(Extracted entries)
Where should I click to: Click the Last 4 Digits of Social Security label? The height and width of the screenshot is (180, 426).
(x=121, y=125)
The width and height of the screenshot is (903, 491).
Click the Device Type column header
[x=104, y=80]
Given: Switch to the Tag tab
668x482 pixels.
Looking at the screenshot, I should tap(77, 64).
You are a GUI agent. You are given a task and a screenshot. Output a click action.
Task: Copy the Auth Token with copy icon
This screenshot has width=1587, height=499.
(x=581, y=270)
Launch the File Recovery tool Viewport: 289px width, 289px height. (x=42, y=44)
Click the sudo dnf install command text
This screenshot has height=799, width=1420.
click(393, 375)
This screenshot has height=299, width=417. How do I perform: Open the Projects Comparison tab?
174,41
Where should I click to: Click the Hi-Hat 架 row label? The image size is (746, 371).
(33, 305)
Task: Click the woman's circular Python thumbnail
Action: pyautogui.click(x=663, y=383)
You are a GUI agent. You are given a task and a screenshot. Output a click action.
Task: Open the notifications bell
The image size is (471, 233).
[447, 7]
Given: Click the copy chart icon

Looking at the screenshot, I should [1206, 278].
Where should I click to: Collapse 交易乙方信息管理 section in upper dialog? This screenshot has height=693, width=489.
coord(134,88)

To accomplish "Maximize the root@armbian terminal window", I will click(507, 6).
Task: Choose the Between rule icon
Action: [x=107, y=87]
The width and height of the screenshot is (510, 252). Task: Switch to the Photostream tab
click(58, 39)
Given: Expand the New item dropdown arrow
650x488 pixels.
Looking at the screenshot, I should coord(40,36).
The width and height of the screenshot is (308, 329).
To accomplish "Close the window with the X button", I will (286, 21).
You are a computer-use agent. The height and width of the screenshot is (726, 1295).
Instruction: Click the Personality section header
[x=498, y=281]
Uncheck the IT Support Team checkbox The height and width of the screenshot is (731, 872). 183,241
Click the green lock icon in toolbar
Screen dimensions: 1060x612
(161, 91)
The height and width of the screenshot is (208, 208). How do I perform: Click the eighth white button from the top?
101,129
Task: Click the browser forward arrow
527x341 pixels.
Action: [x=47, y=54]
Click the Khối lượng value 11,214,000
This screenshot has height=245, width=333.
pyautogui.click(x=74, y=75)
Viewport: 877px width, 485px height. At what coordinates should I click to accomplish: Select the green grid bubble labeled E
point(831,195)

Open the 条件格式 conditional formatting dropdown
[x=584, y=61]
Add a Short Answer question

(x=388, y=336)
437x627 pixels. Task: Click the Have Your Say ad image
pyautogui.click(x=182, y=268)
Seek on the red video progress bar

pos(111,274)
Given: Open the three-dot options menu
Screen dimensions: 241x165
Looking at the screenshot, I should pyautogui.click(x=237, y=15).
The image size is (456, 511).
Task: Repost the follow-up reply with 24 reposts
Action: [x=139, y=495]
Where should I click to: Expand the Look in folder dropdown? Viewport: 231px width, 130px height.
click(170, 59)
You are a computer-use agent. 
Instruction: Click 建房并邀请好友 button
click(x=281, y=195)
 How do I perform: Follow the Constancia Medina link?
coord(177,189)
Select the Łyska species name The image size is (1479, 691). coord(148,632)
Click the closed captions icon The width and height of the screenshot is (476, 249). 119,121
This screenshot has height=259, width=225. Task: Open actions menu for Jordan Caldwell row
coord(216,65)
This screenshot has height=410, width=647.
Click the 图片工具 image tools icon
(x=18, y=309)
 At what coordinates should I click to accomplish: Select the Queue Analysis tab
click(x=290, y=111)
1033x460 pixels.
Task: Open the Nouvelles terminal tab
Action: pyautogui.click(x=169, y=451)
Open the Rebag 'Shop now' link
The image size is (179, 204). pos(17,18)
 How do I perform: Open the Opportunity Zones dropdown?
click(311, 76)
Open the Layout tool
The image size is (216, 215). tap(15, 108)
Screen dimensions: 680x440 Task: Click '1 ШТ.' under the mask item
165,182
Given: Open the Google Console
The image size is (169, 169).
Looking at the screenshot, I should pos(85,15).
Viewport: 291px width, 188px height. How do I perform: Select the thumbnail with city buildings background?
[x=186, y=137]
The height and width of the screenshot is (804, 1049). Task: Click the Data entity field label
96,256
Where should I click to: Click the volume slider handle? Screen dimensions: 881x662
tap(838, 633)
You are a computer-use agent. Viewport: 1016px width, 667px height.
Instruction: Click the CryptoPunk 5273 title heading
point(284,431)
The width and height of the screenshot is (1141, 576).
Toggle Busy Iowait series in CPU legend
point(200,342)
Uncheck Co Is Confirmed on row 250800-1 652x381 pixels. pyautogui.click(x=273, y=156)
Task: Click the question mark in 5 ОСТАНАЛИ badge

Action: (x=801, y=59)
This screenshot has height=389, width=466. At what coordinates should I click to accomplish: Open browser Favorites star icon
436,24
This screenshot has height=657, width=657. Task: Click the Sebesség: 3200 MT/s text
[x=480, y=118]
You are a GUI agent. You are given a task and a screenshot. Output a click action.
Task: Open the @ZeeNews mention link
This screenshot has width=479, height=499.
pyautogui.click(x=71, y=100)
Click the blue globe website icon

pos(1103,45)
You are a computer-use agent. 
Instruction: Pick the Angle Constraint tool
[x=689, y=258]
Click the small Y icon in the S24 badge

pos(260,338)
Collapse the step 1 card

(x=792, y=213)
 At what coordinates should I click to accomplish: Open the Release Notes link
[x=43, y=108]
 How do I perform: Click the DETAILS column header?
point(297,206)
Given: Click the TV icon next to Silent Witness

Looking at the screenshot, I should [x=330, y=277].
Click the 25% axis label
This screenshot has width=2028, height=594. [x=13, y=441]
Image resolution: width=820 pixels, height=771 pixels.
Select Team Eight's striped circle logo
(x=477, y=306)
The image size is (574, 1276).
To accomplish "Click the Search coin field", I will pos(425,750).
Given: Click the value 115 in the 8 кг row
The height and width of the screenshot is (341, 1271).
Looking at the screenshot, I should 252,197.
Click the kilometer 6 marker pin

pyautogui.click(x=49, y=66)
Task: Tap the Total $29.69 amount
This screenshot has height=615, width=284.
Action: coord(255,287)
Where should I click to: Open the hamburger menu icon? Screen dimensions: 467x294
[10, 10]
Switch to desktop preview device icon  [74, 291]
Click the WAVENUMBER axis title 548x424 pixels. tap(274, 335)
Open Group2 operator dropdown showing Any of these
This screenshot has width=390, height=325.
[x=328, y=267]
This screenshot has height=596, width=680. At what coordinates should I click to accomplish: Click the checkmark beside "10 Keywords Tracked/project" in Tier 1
(End Extracted entries)
### Task item
Your output must contain exactly the lines from the one containing "Image resolution: width=820" to the final line of the data above, and no other text.

### Response to the task
Image resolution: width=820 pixels, height=771 pixels.
Select Team Eight's striped circle logo
(x=477, y=306)
The image size is (574, 1276).
To accomplish "Click the Search coin field", I will pos(425,750).
Given: Click the value 115 in the 8 кг row
The height and width of the screenshot is (341, 1271).
Looking at the screenshot, I should 252,197.
Click the kilometer 6 marker pin

pyautogui.click(x=49, y=66)
Task: Tap the Total $29.69 amount
This screenshot has height=615, width=284.
Action: coord(255,287)
Where should I click to: Open the hamburger menu icon? Screen dimensions: 467x294
[10, 10]
Switch to desktop preview device icon  [74, 291]
Click the WAVENUMBER axis title 548x424 pixels. tap(274, 335)
Open Group2 operator dropdown showing Any of these
This screenshot has width=390, height=325.
[x=328, y=267]
This screenshot has height=596, width=680. At what coordinates should I click to accomplish: Click the checkmark beside "10 Keywords Tracked/project" in Tier 1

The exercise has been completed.